İmparatorluk Türkiye’sinde gerilemenin başlangıcı sayılan Çarlık Rusya’sıyla 1699 Karlofça Anlaşmasını takiben Rusya İstanbul’da Büyükelçilik açmıştı. Nedense bütün dünyanın ‘Büyük’ bizim ‘Deli’ dediğimiz Çar Birinci Petro, büyükelçi olarak da ünlü yazar Lev Tolstoy’un dedesi Pyotr Tolstoy’u atamıştı. Tolstoy büyük başarılar göstermiş ama bununla yetinmeyip daha üst görevler için merkeze dönmek isteyince görevden alınmış ve 3. Ahmet döneminde iki yıl Yedikule zindanlarında hapis yatmıştı.
Medyascope'u destekle.
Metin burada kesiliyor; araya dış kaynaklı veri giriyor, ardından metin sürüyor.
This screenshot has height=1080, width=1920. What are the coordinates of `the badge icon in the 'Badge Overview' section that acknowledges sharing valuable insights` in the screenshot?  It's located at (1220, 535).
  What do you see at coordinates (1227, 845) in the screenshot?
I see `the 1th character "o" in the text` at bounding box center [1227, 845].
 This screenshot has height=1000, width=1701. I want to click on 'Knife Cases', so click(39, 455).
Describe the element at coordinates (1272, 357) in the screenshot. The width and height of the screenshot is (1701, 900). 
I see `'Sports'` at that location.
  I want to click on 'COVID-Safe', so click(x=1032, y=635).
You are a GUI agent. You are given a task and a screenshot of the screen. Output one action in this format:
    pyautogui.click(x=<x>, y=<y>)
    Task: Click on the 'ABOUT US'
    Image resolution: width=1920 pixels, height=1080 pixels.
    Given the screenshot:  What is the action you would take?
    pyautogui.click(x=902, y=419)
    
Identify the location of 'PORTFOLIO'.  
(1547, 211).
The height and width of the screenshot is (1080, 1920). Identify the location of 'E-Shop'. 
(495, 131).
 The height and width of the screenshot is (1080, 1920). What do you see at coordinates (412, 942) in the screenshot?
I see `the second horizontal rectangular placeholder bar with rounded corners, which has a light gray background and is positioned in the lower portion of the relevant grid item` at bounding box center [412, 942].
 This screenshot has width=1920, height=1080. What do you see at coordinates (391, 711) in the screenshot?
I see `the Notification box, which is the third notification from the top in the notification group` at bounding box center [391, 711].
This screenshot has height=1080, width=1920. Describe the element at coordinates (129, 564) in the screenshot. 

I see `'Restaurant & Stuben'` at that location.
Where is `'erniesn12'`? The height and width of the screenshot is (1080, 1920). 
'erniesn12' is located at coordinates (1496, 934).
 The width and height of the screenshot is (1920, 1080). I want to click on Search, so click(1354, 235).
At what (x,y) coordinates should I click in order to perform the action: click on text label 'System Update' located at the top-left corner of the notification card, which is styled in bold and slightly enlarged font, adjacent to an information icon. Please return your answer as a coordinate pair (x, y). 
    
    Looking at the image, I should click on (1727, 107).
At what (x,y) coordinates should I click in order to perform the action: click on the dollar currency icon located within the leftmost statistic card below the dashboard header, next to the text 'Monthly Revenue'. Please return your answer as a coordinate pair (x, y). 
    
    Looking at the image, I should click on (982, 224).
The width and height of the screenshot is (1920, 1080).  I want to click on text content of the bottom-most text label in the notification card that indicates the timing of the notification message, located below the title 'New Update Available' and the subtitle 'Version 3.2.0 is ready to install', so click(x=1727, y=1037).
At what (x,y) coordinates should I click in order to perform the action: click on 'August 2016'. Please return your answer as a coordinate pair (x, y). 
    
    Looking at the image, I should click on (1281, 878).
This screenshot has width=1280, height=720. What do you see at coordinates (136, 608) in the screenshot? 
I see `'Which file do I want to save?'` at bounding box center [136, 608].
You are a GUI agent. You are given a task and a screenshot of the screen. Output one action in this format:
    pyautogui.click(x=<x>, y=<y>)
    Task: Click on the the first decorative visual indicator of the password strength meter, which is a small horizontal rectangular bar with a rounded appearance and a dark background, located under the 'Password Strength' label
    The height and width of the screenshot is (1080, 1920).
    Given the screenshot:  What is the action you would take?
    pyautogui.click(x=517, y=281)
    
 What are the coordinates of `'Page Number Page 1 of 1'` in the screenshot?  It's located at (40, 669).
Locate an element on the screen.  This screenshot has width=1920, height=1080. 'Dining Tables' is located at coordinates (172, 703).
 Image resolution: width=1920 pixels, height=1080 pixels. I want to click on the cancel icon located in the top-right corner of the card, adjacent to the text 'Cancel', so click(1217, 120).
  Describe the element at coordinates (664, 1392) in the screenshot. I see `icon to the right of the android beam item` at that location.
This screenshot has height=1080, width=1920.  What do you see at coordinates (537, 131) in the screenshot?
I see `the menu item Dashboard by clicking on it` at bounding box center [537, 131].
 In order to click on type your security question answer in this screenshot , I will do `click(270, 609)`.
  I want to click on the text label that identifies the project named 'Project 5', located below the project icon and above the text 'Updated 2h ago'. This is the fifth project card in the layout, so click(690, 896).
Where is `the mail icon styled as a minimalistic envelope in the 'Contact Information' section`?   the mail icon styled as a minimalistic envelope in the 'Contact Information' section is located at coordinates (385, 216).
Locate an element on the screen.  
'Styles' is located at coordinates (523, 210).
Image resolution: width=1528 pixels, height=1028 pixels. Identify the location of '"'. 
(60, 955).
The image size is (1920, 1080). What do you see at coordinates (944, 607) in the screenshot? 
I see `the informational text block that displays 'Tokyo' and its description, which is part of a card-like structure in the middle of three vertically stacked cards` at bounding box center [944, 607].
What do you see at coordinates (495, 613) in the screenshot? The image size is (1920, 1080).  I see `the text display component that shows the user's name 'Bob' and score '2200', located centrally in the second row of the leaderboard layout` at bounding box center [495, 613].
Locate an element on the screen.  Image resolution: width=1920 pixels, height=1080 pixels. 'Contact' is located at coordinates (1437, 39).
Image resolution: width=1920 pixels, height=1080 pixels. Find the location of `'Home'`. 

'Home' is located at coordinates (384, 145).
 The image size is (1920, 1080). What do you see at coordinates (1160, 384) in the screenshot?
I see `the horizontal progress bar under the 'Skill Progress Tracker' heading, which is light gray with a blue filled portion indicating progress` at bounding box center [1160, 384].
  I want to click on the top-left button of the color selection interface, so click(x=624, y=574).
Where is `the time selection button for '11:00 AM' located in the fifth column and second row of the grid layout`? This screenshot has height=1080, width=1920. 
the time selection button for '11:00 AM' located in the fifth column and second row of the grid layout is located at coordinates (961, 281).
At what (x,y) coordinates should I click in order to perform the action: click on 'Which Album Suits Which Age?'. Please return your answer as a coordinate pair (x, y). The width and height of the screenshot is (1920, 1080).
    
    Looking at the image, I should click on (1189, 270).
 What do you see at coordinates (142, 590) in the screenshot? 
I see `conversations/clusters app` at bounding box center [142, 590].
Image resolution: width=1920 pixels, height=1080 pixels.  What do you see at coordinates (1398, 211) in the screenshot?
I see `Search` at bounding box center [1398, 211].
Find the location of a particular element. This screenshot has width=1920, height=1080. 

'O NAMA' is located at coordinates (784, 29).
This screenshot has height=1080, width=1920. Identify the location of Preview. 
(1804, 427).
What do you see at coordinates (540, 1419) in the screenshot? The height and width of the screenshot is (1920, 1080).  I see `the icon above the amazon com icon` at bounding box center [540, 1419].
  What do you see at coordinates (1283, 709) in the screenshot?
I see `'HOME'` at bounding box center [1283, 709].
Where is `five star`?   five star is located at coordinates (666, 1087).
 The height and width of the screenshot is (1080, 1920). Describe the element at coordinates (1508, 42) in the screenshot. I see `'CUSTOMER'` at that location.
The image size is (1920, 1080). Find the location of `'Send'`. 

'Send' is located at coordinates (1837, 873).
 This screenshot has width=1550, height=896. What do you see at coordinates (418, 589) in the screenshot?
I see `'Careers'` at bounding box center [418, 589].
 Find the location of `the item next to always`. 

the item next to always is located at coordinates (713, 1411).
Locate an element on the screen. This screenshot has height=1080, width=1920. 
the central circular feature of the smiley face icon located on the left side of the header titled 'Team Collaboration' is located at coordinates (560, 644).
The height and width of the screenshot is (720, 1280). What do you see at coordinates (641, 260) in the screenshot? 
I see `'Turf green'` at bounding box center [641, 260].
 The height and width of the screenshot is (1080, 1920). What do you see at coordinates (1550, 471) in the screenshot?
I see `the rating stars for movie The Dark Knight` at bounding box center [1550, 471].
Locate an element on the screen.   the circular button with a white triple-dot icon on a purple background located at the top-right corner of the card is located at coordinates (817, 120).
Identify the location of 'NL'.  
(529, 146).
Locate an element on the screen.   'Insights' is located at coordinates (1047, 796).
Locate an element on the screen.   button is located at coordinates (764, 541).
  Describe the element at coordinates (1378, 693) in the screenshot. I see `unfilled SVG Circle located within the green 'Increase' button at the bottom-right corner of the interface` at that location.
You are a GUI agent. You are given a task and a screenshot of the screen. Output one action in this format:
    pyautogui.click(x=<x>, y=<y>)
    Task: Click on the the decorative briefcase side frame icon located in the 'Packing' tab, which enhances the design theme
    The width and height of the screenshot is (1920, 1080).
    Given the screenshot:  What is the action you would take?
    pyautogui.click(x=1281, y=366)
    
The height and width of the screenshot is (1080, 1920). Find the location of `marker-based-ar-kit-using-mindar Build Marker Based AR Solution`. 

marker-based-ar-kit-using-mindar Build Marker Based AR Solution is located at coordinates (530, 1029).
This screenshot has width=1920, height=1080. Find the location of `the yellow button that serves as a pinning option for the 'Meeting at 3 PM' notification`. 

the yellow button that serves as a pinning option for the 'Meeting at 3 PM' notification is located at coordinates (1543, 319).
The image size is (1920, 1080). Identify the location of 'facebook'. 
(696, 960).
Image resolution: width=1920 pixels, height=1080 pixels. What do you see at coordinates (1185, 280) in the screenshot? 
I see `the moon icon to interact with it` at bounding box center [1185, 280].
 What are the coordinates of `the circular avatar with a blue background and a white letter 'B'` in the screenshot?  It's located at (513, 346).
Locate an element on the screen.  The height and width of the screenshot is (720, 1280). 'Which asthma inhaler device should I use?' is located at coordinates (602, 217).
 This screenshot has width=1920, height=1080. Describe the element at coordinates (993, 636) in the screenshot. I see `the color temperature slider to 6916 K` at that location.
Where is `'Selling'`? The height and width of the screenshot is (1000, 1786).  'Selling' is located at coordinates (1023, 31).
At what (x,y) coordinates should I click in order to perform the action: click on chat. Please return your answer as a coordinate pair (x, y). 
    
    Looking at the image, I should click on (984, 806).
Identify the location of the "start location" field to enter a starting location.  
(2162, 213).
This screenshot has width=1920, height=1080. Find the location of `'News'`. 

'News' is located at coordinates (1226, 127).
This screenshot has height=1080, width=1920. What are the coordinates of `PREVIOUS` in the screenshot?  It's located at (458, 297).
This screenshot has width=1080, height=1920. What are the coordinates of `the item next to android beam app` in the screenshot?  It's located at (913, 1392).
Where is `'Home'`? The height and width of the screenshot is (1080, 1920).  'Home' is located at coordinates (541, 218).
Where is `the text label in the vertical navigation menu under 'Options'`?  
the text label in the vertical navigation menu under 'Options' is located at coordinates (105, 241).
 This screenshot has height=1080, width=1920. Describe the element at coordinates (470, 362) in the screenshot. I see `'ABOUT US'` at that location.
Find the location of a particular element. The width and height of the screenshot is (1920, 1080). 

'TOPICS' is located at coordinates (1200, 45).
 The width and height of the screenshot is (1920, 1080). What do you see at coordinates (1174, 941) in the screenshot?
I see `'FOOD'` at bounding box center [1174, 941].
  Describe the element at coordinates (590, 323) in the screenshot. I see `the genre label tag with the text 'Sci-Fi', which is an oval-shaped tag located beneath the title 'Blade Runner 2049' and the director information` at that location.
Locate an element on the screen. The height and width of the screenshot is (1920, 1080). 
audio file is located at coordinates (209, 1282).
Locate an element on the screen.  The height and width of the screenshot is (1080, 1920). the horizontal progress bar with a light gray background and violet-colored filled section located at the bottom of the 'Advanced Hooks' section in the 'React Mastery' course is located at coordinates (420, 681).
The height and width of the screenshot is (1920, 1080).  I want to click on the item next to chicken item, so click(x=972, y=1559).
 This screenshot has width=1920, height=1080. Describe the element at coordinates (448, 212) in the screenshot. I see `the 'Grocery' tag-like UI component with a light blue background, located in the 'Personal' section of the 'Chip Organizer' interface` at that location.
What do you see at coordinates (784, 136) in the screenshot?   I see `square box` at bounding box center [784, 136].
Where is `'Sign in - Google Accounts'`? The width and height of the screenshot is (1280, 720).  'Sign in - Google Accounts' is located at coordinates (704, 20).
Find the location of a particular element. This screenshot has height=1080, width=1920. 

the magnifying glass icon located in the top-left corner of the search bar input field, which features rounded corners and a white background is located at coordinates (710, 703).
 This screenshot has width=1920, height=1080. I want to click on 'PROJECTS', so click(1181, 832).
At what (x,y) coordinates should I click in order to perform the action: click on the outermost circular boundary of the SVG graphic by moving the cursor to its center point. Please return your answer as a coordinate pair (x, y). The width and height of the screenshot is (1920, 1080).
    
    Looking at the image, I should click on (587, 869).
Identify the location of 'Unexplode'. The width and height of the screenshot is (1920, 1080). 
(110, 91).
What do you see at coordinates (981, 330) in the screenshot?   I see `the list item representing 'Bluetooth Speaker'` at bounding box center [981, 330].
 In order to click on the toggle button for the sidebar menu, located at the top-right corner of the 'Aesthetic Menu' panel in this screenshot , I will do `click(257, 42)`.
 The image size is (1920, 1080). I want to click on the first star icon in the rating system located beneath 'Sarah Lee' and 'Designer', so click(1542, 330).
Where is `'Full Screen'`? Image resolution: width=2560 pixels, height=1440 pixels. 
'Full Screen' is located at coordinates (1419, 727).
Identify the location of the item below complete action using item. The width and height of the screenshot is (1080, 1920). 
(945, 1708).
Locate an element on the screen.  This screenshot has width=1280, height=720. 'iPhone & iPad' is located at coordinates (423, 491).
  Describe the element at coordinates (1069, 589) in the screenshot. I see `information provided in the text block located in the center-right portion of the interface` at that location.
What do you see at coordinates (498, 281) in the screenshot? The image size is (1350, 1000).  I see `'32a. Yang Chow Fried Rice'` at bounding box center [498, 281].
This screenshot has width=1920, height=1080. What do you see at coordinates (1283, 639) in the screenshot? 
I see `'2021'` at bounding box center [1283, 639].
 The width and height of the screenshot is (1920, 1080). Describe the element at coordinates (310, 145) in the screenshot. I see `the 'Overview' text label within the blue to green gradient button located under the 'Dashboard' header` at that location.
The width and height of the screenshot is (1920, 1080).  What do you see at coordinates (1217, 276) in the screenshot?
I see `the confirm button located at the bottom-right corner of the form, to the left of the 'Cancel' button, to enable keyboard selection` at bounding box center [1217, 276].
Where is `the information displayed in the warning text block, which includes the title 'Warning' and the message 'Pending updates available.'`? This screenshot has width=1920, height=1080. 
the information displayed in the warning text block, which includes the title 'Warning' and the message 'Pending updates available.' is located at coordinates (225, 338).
Medyascope'a abone ol.
Medyascope’u senin desteğin ayakta tutuyor. Hiçbir patronun, siyasi çıkarın güdümünde değiliz; hangi haberi yapacağımıza biz karar veriyoruz. Tıklanma uğruna değil, kamu yararına çalışıyoruz. Bağımsız gazeteciliğin sürmesi, sitenin açık kalması ve herkesin doğru bilgiye erişebilmesi senin desteğinle mümkün.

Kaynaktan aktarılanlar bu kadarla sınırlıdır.